Torres, who filed to run in March, had a head start on some of his opponents. Assemblyman Michael Blake and New York City Councilman Ruben Diaz Sr. joined the race in April, while former New York City Council Speaker Melissa Mark-Viverito filed to run in August and New York City Councilman Ydanis Rodriguez didn’t get in until September.
Torres’ fundraising has benefitted from early endorsements from two major LGBT political groups. The Equality PAC endorsed Torres, who is gay, in June, and sent out a fundraising email to its whole list. The Victory Fund backed him in July.
Torres told City & State that donors are giving because he represents “the best hope of beating a Trump Republican masquerading as a Democrat.”
That’s a reference to Diaz Sr., a conservative who has a habit of making anti-gay comments and, although he does not explicitly support President Donald Trump, he has said nice things about the polarizing president. Many liberals are concerned that the more progressive candidates in the race will split the left-leaning vote, leaving Diaz Sr. to win. Diaz has apparently struggled to fundraise, but with $126,654 in contributions, claimed on Twitter he was “well ahead” of his $200,000 goal for the race.
Unlike some of his opponents in the race, Torres also hasn’t restricted himself from accepting money from donors who may draw skepticism from his fellow progressives. Among Torres’ donors are John Catsimatidis, a grocery store magnate, real estate developer and former Republican mayoral candidate, and Josh Agus, a real estate developer currently building a mixed-use project in Torres’ Bronx Council district.

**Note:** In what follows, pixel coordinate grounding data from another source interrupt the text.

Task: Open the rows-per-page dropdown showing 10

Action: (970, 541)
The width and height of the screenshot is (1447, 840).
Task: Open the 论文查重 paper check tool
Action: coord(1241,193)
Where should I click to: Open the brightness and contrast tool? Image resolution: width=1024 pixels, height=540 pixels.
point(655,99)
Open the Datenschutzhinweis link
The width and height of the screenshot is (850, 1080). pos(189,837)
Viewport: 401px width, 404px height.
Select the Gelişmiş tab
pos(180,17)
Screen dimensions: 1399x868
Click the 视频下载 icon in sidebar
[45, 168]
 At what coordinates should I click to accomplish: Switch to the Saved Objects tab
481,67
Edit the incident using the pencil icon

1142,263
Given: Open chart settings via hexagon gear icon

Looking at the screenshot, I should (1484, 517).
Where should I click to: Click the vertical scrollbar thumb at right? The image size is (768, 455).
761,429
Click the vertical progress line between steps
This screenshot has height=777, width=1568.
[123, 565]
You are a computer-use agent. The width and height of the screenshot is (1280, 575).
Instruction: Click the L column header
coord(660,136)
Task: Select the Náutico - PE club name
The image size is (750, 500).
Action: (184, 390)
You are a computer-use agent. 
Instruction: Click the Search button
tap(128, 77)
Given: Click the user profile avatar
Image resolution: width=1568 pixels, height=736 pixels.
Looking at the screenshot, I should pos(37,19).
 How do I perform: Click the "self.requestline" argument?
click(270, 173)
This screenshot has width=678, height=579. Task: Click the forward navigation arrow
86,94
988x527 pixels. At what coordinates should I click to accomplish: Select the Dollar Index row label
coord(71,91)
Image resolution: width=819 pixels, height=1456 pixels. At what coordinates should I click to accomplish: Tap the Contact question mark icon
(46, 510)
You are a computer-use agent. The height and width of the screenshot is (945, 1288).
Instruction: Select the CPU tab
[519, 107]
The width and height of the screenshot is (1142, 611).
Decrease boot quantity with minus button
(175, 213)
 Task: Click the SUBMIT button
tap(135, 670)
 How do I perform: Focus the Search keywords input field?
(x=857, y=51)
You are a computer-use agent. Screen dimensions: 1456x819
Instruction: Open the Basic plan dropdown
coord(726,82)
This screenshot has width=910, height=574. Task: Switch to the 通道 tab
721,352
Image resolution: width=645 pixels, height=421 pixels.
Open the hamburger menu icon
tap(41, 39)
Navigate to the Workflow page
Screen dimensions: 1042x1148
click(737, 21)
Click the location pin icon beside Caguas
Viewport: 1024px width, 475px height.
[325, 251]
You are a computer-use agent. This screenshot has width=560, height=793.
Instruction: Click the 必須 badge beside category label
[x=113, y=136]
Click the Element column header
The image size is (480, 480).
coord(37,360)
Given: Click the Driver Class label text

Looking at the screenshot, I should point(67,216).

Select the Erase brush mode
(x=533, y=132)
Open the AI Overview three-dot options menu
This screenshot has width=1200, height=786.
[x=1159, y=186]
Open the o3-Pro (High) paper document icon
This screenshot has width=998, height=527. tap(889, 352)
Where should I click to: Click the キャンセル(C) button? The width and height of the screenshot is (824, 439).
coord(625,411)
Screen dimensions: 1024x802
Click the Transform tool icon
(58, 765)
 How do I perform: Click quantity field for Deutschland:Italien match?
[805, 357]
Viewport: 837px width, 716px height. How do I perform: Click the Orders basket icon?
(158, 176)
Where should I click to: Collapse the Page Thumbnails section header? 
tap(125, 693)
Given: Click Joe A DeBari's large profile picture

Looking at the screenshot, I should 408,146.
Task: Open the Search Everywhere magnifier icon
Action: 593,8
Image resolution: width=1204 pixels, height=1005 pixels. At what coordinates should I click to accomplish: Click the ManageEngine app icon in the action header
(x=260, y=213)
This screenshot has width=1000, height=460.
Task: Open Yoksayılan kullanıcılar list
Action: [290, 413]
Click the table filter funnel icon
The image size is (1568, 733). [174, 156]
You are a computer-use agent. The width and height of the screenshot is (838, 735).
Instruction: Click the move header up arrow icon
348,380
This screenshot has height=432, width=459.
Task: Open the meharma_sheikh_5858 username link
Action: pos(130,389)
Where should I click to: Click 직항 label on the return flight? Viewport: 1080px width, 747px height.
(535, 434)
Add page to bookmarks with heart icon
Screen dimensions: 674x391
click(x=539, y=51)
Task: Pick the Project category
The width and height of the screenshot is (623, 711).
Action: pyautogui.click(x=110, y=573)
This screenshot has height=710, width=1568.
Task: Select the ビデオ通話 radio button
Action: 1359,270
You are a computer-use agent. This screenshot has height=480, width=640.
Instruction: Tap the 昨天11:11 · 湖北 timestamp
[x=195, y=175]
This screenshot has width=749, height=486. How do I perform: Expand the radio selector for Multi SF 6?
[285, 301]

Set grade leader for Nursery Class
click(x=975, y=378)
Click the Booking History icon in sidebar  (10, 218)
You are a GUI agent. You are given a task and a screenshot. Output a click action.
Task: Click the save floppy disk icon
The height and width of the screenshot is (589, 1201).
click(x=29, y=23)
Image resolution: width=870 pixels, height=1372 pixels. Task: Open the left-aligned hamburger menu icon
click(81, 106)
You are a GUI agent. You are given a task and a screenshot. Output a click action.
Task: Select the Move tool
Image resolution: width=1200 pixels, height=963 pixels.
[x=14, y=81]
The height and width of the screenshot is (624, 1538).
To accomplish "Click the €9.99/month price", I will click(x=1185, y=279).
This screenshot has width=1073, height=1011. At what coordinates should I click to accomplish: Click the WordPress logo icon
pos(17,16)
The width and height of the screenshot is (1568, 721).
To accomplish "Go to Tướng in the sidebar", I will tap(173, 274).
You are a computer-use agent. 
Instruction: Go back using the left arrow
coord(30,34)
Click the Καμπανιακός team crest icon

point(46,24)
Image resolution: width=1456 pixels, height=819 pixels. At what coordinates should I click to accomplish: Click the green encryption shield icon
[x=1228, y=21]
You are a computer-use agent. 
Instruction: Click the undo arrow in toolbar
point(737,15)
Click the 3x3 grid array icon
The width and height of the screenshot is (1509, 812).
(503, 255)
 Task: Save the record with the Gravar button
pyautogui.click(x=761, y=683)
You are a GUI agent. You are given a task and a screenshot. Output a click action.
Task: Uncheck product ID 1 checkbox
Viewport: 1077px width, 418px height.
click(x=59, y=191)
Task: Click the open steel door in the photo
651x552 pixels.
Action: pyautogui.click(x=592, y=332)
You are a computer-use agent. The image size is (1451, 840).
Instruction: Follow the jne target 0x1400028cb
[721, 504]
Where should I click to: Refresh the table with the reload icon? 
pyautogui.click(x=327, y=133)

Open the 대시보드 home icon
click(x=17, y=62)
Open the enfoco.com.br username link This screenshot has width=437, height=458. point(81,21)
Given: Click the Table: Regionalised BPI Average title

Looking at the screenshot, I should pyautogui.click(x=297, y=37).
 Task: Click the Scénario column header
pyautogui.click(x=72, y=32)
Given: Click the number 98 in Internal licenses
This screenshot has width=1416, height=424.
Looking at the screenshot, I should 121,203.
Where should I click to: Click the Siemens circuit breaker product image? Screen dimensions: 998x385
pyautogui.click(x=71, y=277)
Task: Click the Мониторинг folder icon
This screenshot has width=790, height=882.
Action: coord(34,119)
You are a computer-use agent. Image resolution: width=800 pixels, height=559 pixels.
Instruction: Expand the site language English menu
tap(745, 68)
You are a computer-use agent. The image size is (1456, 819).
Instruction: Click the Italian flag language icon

Asked about the donations, Torres drew attention to his small-dollar fundraising.
“The most important question I ask is, are the overwhelming majority of donations coming from small donors who have given less than $100?” he said. “And the answer is emphatically yes.”
Hoping to draw a contrast, Mark-Viverito made a pledge not to accept campaign contributions from the real estate industry or corporate PACs. But her most recent filing shows a handful of donations from people who work around real estate. Teresa Gonzalez gave $2,800 and is co-founder of DalyGonzalez, a lobbying firm which represents real estate clients such as the Durst Organization, The Hudson Companies and BFC Partners before the City Council. Deborah Garcia-Gratacos, president and CEO of real estate advisory firm Deval, gave $2,800 as well. And Mathew Wambua, executive vice president at real estate lender Merchants Capital gave Mark-Viverito $1,000.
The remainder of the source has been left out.